Existing audio-visual understanding benchmarks are largely confined to short video clips, failing to address the cross-modal comprehension demands of real-world scenarios involving videos tens of minutes long. To bridge this gap, this work proposes LVOmniBench—the first multimodal large model evaluation benchmark specifically designed for long-form audio-visual content. It comprises 275 high-quality videos ranging from 10 to 90 minutes in duration and 1,014 multidimensional question-answer pairs, enabling systematic assessment of models’ capabilities in long-term memory retention, temporal localization, fine-grained semantic reasoning, and multimodal alignment. Built upon carefully curated and meticulously annotated open-source data, LVOmniBench fills a critical void in long-video understanding evaluation. Empirical results reveal that current omnimodal large language models still face significant challenges on this task: open-source models generally achieve accuracy below 35%, while the top-performing Gemini 3 Pro reaches only 65%.

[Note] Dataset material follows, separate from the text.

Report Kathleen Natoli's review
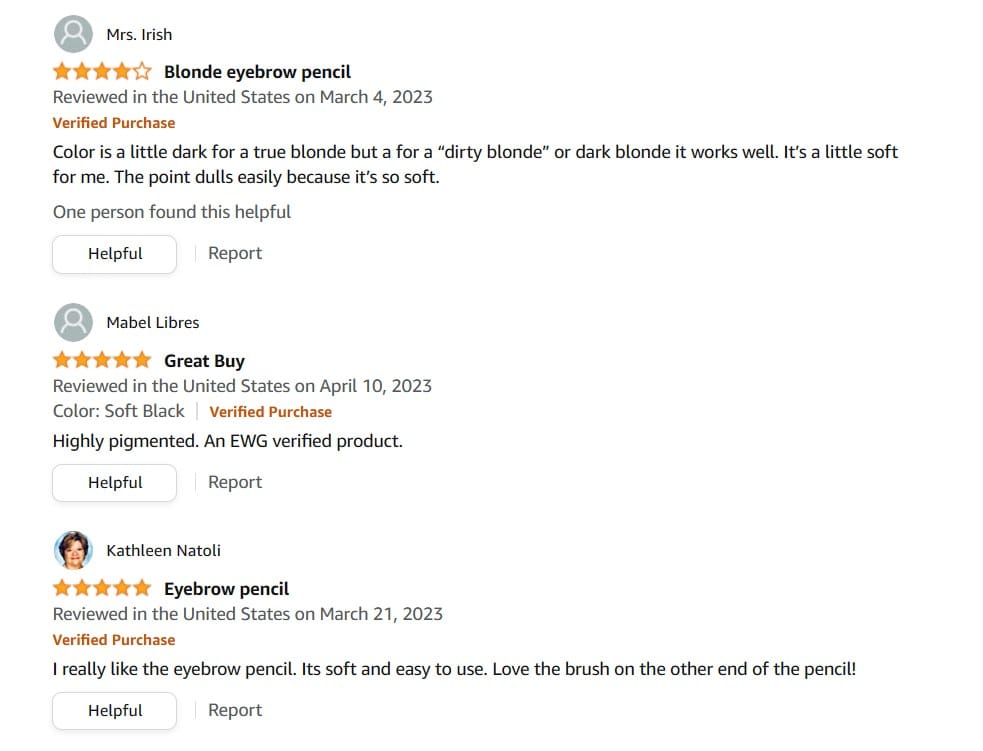The image size is (983, 751). click(x=235, y=710)
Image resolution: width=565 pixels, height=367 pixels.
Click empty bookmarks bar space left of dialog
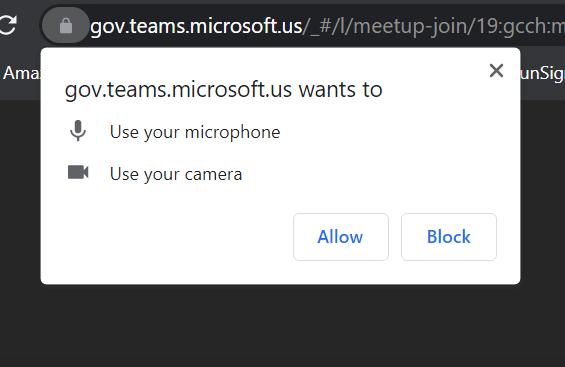coord(20,92)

Recent advancements in omnimodal large language models (OmniLLMs) have significantly improved the comprehension of audio and video inputs. However, current evaluations primarily focus on short audio and video clips ranging from 10 seconds to 5 minutes, failing to reflect the demands of real-world applications, where videos typically run for tens of minutes. To address this critical gap, we introduce LVOmniBench, a new benchmark designed specifically for the cross-modal comprehension of long-form audio and video. This dataset comprises high-quality videos sourced from open platforms that feature rich audio-visual dynamics. Through rigorous manual selection and annotation, LVOmniBench comprises 275 videos, ranging in duration from 10 to 90 minutes, and 1,014 question-answer (QA) pairs. LVOmniBench aims to rigorously evaluate the capabilities of OmniLLMs across domains, including long-term memory, temporal localization, fine-grained understanding, and multimodal perception. Our extensive evaluation reveals that current OmniLLMs encounter significant challenges when processing extended audio-visual inputs. Open-source models generally achieve accuracies below 35%, whereas the Gemini 3 Pro reaches a peak accuracy of approximately 65%. We anticipate that this dataset, along with our empirical findings, will stimulate further research and the development of advanced models capable of resolving complex cross-modal understanding problems within long-form audio-visual contexts.